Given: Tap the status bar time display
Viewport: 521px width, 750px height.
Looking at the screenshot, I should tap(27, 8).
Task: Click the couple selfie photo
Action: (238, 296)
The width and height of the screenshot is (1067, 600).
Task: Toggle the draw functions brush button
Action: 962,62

________

■ Instructions to follow ■
Turn the entries above into a numbered list with one line per item, skipping any blank lines.

■ Solution below ■
1. Given: Tap the status bar time display
2. Viewport: 521px width, 750px height.
3. Looking at the screenshot, I should tap(27, 8).
4. Task: Click the couple selfie photo
5. Action: (238, 296)
6. The width and height of the screenshot is (1067, 600).
7. Task: Toggle the draw functions brush button
8. Action: 962,62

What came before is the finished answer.